Questions to answer =>
A - Translate this sentence from the Compass album review into Spanish: "Compass is more than the title of Susanne Abbuehl’s sophomore ECM album."
B - Decide whether each statement agrees with the Compass album review. Answer yes or no for each, and quote the words of the review that settle it: (i) The album was recorded at Rainbow Studio in Oslo. (ii) Michel Portal plays clarinet on every track. (iii) Luciano Berio set James Joyce's words to music in 1907.
C - According to the Compass album review, who produced the album?

Provided passage =>
++++

Susanne Abbuehl: Compass (ECM 1906)

Compass

Susanne Abbuehl
Compass

Susanne Abbuehl voice
Wolfert Brederode piano
Christof May clarinet, bass clarinet
Lucas Niggli drums, percussion
Michel Portal clarinet (on two tracks)
Recorded January 2003 and October 2004 at Rainbow Studio, Oslo
Engineer: Jan Erik Kongshaug
Produced by Manfred Eicher

Leave dreams to the dreamers
That will not after,
That song and laughter
Do nothing move.
–James Joyce

Compass is more than the title of Susanne Abbuehl’s sophomore ECM album. It is also a physical manifestation of the singer’s artistry. The compass guides with a needle fluid and true, trembling at the slightest change in direction to indicate north. Aiding Abbuehl in this navigation is pianist Wolfert Brederode, clarinetist Christof May, and drummer Lucas Niggli over a span of 12 songs. The number implies a compass of a different register—the clock—and grander others—the solar system, and by extension the Milky Way (hence, perhaps, the cover of her label debut, April)—which dictate the sweep of the clock’s hands with such precision that mortal instruments can only sample a simulacrum of their taste.

That said, Abbuehl’s originality in a planetary system of so-called “jazz vocalists” spins like an instrument celestial, an undiscovered body whose reflection shines through the introductory telescope of “Bathyal.” The words and music are her own, emerging from a primal bass clarinet, dark as the sun is bright, as a vessel down the piano’s river run. The feeling of water, overwhelming enough to drown out the noise of the world, carries also a promise of depth in nature, its tickling spray a mist of love. “Do not run just yet / Do not hide,” she implores: less a challenge to the listener than it is to her own emotions, without which the album’s remainder would fade along with the salmon in their streams.

Two selections—“Black Is The Color…” and “Lo Fiolairé”—from Luciano Berio’s Folk Songs are subjected to unique investigation. The words are carried along by a rather different current, this of charcoal in the form of two clarinets (Michel Portal provides the second reed). In her bare renditions, Abbuehl underscores the power of melodies to overcome the means of their expression. Tied in a braid of lyrical hair, their elements grow along an ebony trail of origins in strands of night and shadow. The Berio inclusion hints at a less obvious connection to the poetry of James Joyce, whose words the Italian composer set to music in 1953, as does Abbuehl for the new millennium. Here she draws inspiration from the same collection, 1907’s Chamber Music. These revivals come in the form of “The Twilight Turns From Amethyst,” “Bright Cap And Streamers,” and “In The Dark Pine-Wood.” In them lies another version of the album’s eponym: as color wheel in the painter’s hand (yellow, as Abbuehl sings later in William Carlos Williams’s “Primrose,” is not a color, but is among other things a shadow). Their circadian approach to worldly being bleeds through the clarinet’s fleshy overlap, a call for unity through real-time calculations of difference. Brederode’s keyboard—the ever-present messenger, the mournful traveler who finds beauty in rest—carves a hovel in every tree along the way, until only a shell of the journey remains. Joyce breathes also through “Sea, Sea!” This song from Finnegan’s Wake outlines a bridge, a meeting of souls across unfathomable expanse, and weaves a basket of alliterations against Niggli’s earthen percussion.

++++

Data block =>
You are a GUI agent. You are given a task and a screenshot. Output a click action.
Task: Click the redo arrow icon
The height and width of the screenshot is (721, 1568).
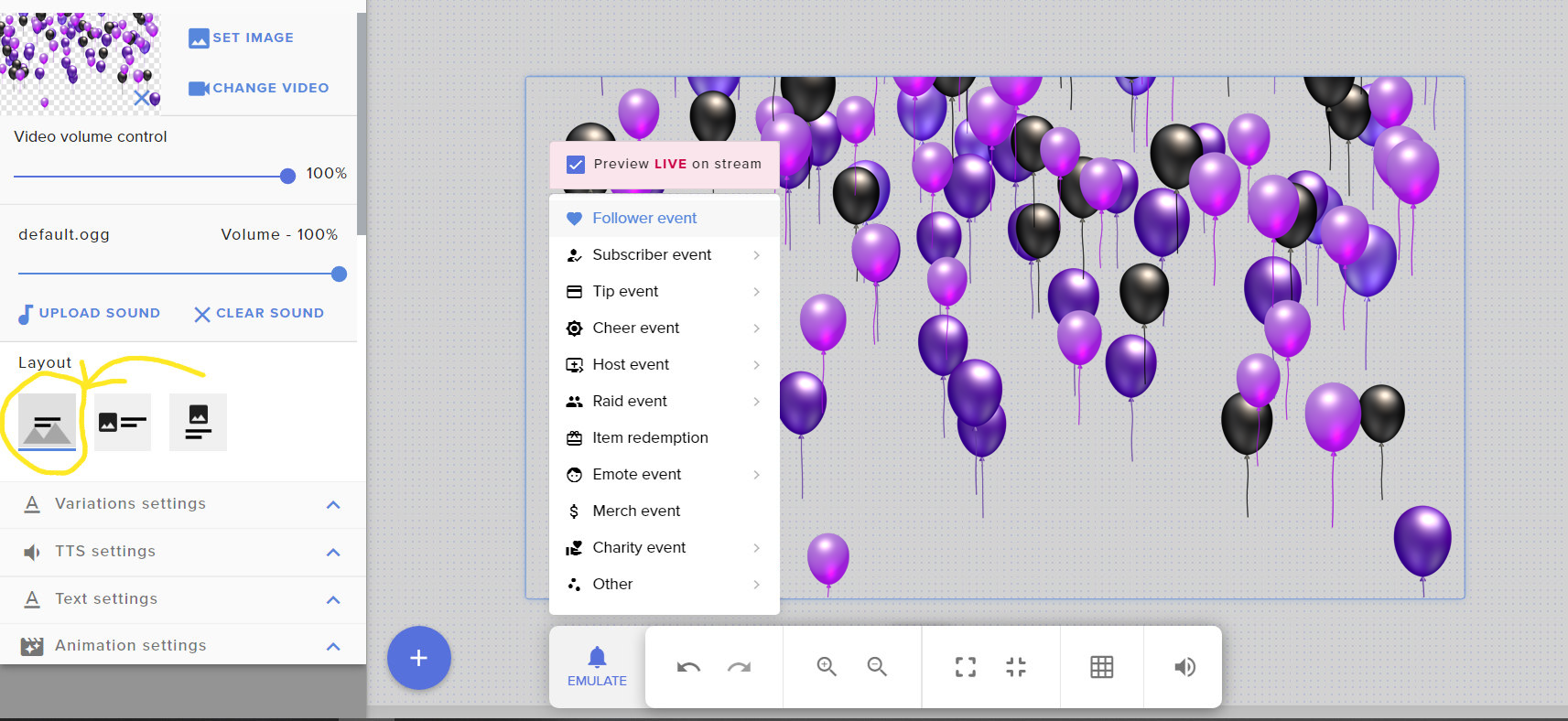[739, 667]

++++

Task-by-task outputs =>
A - Compass es más que el título del segundo álbum de Susanne Abbuehl en ECM.

B -
(i) Yes: "Recorded January 2003 and October 2004 at Rainbow Studio, Oslo"
(ii) No: "Michel Portal clarinet (on two tracks)"
(iii) No: "whose words the Italian composer set to music in 1953"

C - Manfred Eicher